→ **Task to carry out**
The full set of entries below must be returned exactly as shown.

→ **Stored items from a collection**
===

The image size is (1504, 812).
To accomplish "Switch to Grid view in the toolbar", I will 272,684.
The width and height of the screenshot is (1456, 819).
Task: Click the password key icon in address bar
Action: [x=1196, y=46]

===

→ **Answer to this exercise**
The image size is (1504, 812).
To accomplish "Switch to Grid view in the toolbar", I will 272,684.
The width and height of the screenshot is (1456, 819).
Task: Click the password key icon in address bar
Action: [x=1196, y=46]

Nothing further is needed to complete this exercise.